*** RECORDS SHOWN Section Begins ***

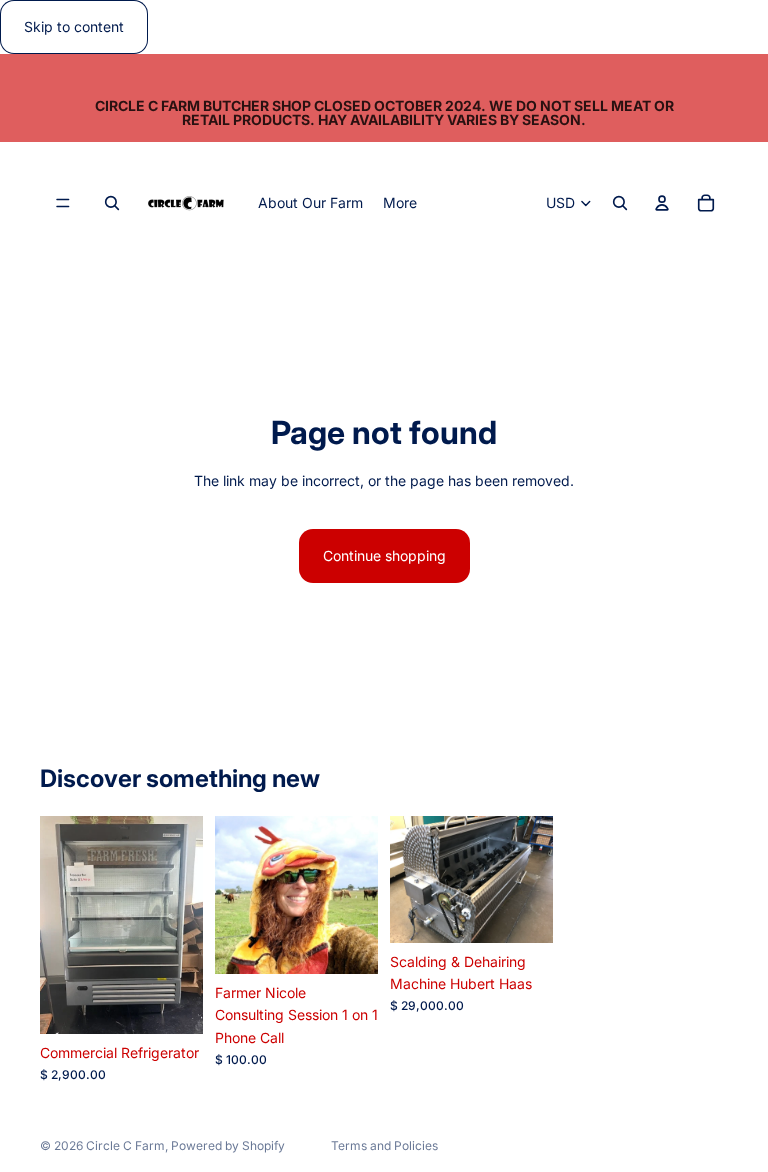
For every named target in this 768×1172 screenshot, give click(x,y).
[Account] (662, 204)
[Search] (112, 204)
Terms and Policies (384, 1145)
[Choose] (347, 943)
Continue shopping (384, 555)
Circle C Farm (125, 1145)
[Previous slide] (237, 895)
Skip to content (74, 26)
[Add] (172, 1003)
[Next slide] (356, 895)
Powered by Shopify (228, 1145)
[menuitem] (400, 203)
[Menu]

*** RECORDS SHOWN Section Ends ***

## EXERCISE
Any pictures above are to be left out. Retype the rest of the records exactly.

## ANSWER TO THIS EXERCISE
For every named target in this 768×1172 screenshot, give click(x,y).
[Account] (662, 204)
[Search] (112, 204)
Terms and Policies (384, 1145)
[Choose] (347, 943)
Continue shopping (384, 555)
Circle C Farm (125, 1145)
[Previous slide] (237, 895)
Skip to content (74, 26)
[Add] (172, 1003)
[Next slide] (356, 895)
Powered by Shopify (228, 1145)
[menuitem] (400, 203)
[Menu]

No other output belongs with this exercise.